101 Hudson Street, Suite 3610

Jersey City, New Jersey 07302

RE: SCYNEXIS, Inc.

Ladies and Gentlemen:

You have requested our opinion with respect to certain matters in connection with the sale and issuance by SCYNEXIS, Inc., a Delaware corporation (the “Company”), of up to 10,781,250 shares of the Company’s common stock, par value $0.001 (the “Shares”), plus warrants (the “Warrants”) to purchase up to an additional 4,851,562 shares of the Company’s common stock (the “Warrant Shares”) pursuant to the Registration Statement on Form S-3 (File No. 333-207705) (the “Registration Statement”), declared effective by the Securities and Exchange Commission (the “Commission”) under the Securities Act of 1933, as amended (the “Act”), on November 16, 2015, including the related prospectus included in the Registration Statement (the “Base Prospectus”), and the prospectus supplement relating to the Shares dated June 21, 2016, filed with the Commission pursuant to Rule 424(b) promulgated under the Act (the “Prospectus Supplement” and, together with the Base Prospectus, the “Prospectus”). All of the Shares, the Warrants and the Warrant Shares are to be issued and sold by the Company as described in the Registration Statement and the Prospectus.

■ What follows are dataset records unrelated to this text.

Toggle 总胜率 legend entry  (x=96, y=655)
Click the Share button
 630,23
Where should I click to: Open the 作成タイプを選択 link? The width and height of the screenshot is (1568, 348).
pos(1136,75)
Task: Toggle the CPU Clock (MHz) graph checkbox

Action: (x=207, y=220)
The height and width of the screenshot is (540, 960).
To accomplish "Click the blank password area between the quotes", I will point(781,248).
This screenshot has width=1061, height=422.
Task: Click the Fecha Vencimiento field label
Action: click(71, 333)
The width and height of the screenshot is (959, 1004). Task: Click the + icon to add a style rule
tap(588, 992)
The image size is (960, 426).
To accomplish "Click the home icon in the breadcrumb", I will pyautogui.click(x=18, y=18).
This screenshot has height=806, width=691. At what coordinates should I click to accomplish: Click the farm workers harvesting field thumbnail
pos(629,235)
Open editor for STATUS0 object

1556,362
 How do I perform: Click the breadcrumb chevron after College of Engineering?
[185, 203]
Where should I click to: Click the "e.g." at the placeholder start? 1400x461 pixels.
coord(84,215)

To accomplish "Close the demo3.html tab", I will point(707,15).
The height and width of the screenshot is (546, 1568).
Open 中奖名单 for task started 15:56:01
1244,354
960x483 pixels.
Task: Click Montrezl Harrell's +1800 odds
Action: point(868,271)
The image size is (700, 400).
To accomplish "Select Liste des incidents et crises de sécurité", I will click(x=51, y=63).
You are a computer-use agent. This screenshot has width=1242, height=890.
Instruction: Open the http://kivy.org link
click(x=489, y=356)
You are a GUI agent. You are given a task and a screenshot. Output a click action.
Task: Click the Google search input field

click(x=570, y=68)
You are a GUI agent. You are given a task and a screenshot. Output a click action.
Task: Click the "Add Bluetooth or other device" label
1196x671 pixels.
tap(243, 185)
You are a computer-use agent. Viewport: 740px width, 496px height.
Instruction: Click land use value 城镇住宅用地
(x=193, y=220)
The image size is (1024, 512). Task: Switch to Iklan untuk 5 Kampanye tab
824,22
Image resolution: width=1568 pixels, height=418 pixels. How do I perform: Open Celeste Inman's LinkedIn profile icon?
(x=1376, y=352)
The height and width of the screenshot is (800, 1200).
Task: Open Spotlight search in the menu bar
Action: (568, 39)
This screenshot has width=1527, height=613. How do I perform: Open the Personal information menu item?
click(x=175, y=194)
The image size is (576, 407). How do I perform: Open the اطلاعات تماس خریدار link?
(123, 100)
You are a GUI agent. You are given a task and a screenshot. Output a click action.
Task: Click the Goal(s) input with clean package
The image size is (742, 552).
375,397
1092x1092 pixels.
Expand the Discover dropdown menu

In connection with this opinion, we have examined and relied upon the Registration Statement and the Prospectus, the Company’s Amended and Restated Certificate of Incorporation, as amended, and Amended and Restated Bylaws, and originals or copies certified to our satisfaction, of such records, documents, certificates, opinions, memoranda and other instruments as in our judgment are necessary or appropriate to enable us to render the opinion expressed below. As to certain factual matters, we have relied upon a certificate of an officer of the Company and have not sought to independently verify such matters.

In rendering this opinion, we have assumed: (i) the genuineness and authenticity of all signatures on original documents; (ii) the authenticity of all documents submitted to us as originals; (iii) the conformity to originals of all documents submitted to us as copies; and (iv) the accuracy, completeness and authenticity of certificates of public officials. Our opinion is limited to the matters stated herein and no opinion is implied or may be inferred beyond the matters expressly stated.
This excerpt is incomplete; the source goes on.